Cette année, les vols d’ovins sont bien plus nombreux que les années précédentes. Plus de 300 ovins ont été dérobés, l’équivalent de toute l’année 2019.

A ce jour, depuis le début de l’année, plus de 300 ovins ont été volés dans le département. De la médiatisation de ces vols jusqu’à l’interpellation des élus et de la gendarmerie, tout le travail du collectif des éleveurs pillés de Loire-Atlantique commence à porter ses fruits car peu à peu, il a réussi à fédérer. 
« Certains gendarmes ont vraiment pris cela à coeur, on les remercie d’ailleurs. Récemment, une personne a été condamnée à un an de prison ferme avec trois ans d’interdiction de territoire. Nous sommes satisfaits de ce jugement mais nous restons très vigilants pour l’avenir », confie Sébastien Héas, éleveur.

En revanche, ils attendent toujours une réaction du préfet suite à la lettre ouverte adressée à plusieurs politiques, « nous espérons l’avoir d’ici peu », et aimeraient « qu’une alliance se crée entre les structures agricoles afin que l’on ait encore plus de poids ».

« Chez moi, ça a vraiment commencé en 2013-2014, confie Willem Verberckmoes, éleveur à Trans-sur-Erdre. Ces disparitions de brebis et d’agneaux représentent un préjudice pouvant aller jusqu’à 15 000 euros par an. » Du côté des assurances, le premier vol est pris en charge « mais ensuite, la franchise augmente… Ca affaiblit les exploitations », explique Sébastien Héas.
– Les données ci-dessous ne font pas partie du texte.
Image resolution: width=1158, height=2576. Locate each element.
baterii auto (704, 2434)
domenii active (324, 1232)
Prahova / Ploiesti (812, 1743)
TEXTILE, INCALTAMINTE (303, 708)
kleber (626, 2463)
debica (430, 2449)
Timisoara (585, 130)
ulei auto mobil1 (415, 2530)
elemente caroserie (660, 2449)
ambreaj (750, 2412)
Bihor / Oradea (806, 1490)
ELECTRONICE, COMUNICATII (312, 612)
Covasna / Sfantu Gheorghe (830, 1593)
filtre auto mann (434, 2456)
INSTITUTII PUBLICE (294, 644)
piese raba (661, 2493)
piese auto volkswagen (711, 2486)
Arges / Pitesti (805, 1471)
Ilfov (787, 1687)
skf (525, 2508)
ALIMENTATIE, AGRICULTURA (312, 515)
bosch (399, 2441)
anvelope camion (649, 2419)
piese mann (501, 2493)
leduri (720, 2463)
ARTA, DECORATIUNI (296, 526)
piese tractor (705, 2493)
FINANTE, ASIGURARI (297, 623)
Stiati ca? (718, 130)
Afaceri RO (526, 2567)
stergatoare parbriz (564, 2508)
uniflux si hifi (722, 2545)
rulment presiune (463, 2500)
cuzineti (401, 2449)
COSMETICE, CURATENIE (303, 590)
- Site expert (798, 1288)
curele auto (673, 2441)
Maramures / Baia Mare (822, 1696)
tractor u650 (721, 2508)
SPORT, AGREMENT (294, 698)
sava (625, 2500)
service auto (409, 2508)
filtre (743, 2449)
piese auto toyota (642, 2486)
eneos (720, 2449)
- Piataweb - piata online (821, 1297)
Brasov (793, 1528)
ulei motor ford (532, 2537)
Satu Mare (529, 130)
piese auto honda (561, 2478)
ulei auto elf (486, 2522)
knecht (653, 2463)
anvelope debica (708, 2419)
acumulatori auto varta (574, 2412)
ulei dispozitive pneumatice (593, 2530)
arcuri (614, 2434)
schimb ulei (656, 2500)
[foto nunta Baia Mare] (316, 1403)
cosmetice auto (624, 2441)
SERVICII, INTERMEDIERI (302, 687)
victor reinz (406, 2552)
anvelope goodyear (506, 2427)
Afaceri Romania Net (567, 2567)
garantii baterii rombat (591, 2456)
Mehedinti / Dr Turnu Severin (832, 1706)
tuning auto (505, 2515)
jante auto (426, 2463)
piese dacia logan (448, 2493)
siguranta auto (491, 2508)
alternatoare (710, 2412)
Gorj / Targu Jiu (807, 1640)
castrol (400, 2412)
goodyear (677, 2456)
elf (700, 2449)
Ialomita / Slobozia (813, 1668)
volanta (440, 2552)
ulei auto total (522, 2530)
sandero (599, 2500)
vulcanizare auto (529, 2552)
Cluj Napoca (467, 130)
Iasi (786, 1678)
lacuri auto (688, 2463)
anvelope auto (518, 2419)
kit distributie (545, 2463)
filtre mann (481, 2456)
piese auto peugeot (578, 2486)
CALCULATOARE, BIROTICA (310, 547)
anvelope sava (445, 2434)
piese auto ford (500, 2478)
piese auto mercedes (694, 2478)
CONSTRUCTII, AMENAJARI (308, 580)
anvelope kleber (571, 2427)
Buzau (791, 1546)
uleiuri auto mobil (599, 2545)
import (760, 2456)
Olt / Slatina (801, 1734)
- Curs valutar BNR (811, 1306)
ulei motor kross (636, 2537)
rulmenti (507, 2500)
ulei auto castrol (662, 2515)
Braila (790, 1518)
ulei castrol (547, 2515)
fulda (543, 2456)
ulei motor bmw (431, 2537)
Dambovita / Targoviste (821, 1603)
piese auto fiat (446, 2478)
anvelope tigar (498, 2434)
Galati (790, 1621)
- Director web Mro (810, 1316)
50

Au-delà de cet impact financier, il y a des conséquences psychologiques importantes comme le raconte  Willem Verberckmoes : « Cette année, il y a eu plusieurs tentatives que l’on a réussi à déjouer jusqu’au week-end de Pâques... » où, cette nuit-là, sa nièce, qui travaille avec lui, a surpris des véhicules. « Elle a noté leurs plaques d’immatriculation et a appelé le 17 mais en retournant sur place pour voir s’il n’y avait pas des bêtes ficelées ils avaient fait demi-tour et l’ont poursuivie. Elle a eu la peur de sa vie. Les gendarmes sont parvenus à les prendre en chasse et à les interpeller. Nous avons pu récupérer nos bêtes et avons déposé plainte. »

Avec les éleveurs de son secteur, des rondes sont organisées chaque nuit, et sur le groupe Whatsapp du collectif, les alertes ne cessent pas. « C’est invivable. On ne dort plus et le matin on se demande ce que l’on va trouver. Psychologiquement c’est très dur pour les éleveurs mais aussi pour les familles : les enfants posent des questions et font des cauchemars », souligne Willem Verberckmoes qui n’attend qu’une chose : que l’on protège les troupeaux. 

Pour cela, ces éleveurs ont déjà listé des solutions techniques : équiper les exploitations et les axes routiers de vidéosurveillance et pucer les animaux pour avoir un tracé GPS.